Die Berücksichtigung künftiger Erträge bei der Wertermittlung von Arztpraxen ist über die modifizierte Ertragswertmethode möglich (weitere Bewertungsmethoden, wie z. B. die Methode des Übernahmevorteils oder der Übergewinnverrentung bzw. Übergewinnkapitalisierung werden hier nicht berücksichtigt. Vgl. hierzu a. a. O. S. 159–165). Dabei wird die klassische Ertragswertmethode gem. IDW S 111 für die Bewertung von Arztpraxen hinsichtlich der Laufzeit der zu diskontierenden Erträge modifiziert. Da nicht davon ausgegangen werden kann, dass der vom bisherigen Goodwill maßgeblich beeinflusste Ertrag unendlich lange zur Verfügung steht, wird eine begrenzte Laufzeit unterstellt. Auch der Funktionalwert als Substanzwert zum Zeitpunkt der Bewertung wird mit berücksichtigt. Bei der Anwendung dieser Methode sind ebenfalls die Fachkenntnis und die Erfahrung der Bewerter von maßgeblicher Bedeutung. Über zahlreiche Einflussgrößen, wie z. B. über das anzusetzende kalkulatorische Arztgehalt, über die aufgrund der hohen Regulierungsfrequenz schwer abzuschätzenden künftigen Erträge, über den festzulegenden Abzinsungszeitraum und über die Höhe des Kalkulationszinsfußes samt den auf ihn anzuwendenden Zu- und Abschlägen, können erhebliche Ergebnisunterschiede eintreten.
Im Ergebnis liefern alle Verfahren nur einen Näherungswert für das Bewertungsziel. Bei der Abschätzung des Praxiswertes im Rahmen der Altersvorsorgeplanung durch die Sparkasse oder Hausbank ist es daher ratsam, verschiedene Methoden anzuwenden. Deren Ergebnisse bilden letztendlich eine Spanne, zwischen denen der Wert der Arztpraxis einzusortieren ist.

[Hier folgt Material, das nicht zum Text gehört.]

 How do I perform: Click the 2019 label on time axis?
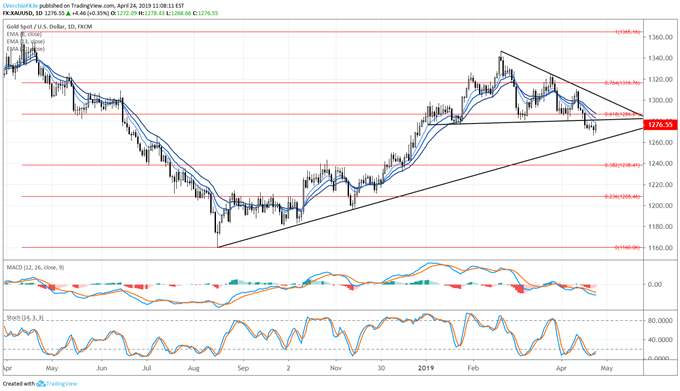pos(426,368)
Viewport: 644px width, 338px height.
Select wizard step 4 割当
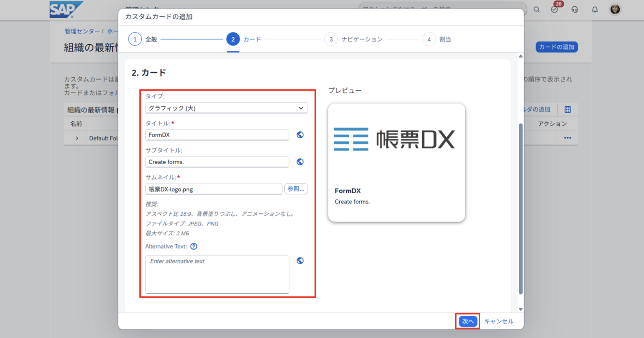[429, 39]
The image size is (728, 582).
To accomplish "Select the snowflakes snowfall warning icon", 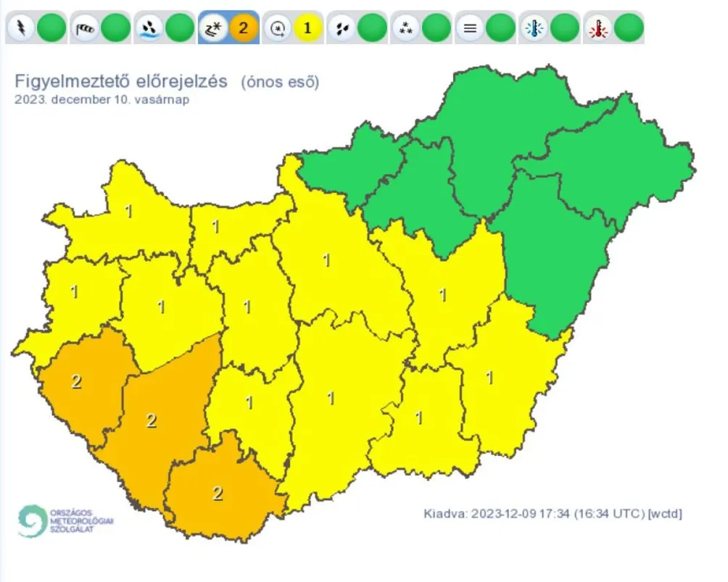I will (x=405, y=29).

Nicht nur bei der eigenen Vorsorgeplanung der Ärzte ist diese Vermögensanalyse von entscheidender Bedeutung. Auch bei der Nachfolgeplanung für die eigene Arztpraxis zeigt die Erfahrung, dass eine rechtzeitige Beschäftigung mit diesem Thema die künftigen Erfolgsaussichten maßgeblich steigert. Die frühzeitige Beratung durch Spezialisten kann hier erheblich unterstützen. Die auf Betreuung von Ärzten spezialisierten Mitarbeiter der Sparkasse oder Hausbank können hier wertvolle Hilfestellung leisten und z. B. rund um die Altersvorsorge, die Vermögens- und die Nachfolgeplanung kompetent beraten.